§ SET PROBLEM A
In the thread below, please rewrite the paragraph beginning "malloc et all don't allocate" as a short list that keeps its main facts.

## START EXTRACT

How to know that stack is growing upward/downward?

[Nitin Bhardwaj]

Hi all,

I wanted to know whether the stack in a C program is growing upwards
or
downwards.So I wrote a little code to see that.Please guide me as to
whether this code is correct in telling this ?

#include <stdio.h>
int main(void)
{
int * buf1 = malloc(10 * sizeof(int));
int *buf2 = malloc(10*sizeof(int));

printf( buf1 ? buf2 ? "Downward" : "Backward");

return 0;
}

Thanks...

 

[Ariane van der Steldt]

I wanted to know whether the stack in a C program is growing upwards
or
downwards.So I wrote a little code to see that.Please guide me as to
whether this code is correct in telling this ?

#include <stdio.h>
int main(void)
{
int * buf1 = malloc(10 * sizeof(int));
int *buf2 = malloc(10*sizeof(int));

printf( buf1 ? buf2 ? "Downward" : "Backward");

return 0;
}

malloc et all don't allocate on the stack.
The direction of the stack is undefined in C. Refer to OS or hardware
specific documentation.

Ariane

 

[Richard Tobin]

I wanted to know whether the stack in a C program is growing upwards
or downwards. So I wrote a little code to see that.Please guide me as to
whether this code is correct in telling this ?

int * buf1 = malloc(10 * sizeof(int));
int *buf2 = malloc(10*sizeof(int));

printf( buf1 ? buf2 ? "Downward" : "Backward");

This shows you the order of two objects allocated on the heap (which is
likely not to be consistent). You need to compare the addresses of local
variables, e.g.

char *stack_dir(void)
{
int a;
return stack_dir_helper(&a);
}

char *stack_dir_helper(int *a)
{
int *b;
return b < a ? "down" : "up";
}

This is of course not theoretically portable, but is likely to work on all
machines where the answer would be useful.

The only program I recall seeing that needed to know the stack
direction was Doug Gwyn's "portable alloca".

## END EXTRACT
## START PROVIDED INFORMATION

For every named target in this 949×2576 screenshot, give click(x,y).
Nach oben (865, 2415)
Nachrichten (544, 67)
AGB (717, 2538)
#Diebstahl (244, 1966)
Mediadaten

## END PROVIDED INFORMATION

§ SET PROBLEM B
Recast the entries that follow the thread as a numbered list, leaving out any blank lines.

§ TASK RESPONSE A
- malloc and related functions do not allocate on the stack.
- C leaves the direction of the stack undefined.
- OS or hardware documentation is where to look it up.

§ TASK RESPONSE B
1. For every named target in this 949×2576 screenshot, give click(x,y).
2. Nach oben (865, 2415)
3. Nachrichten (544, 67)
4. AGB (717, 2538)
5. #Diebstahl (244, 1966)
6. Mediadaten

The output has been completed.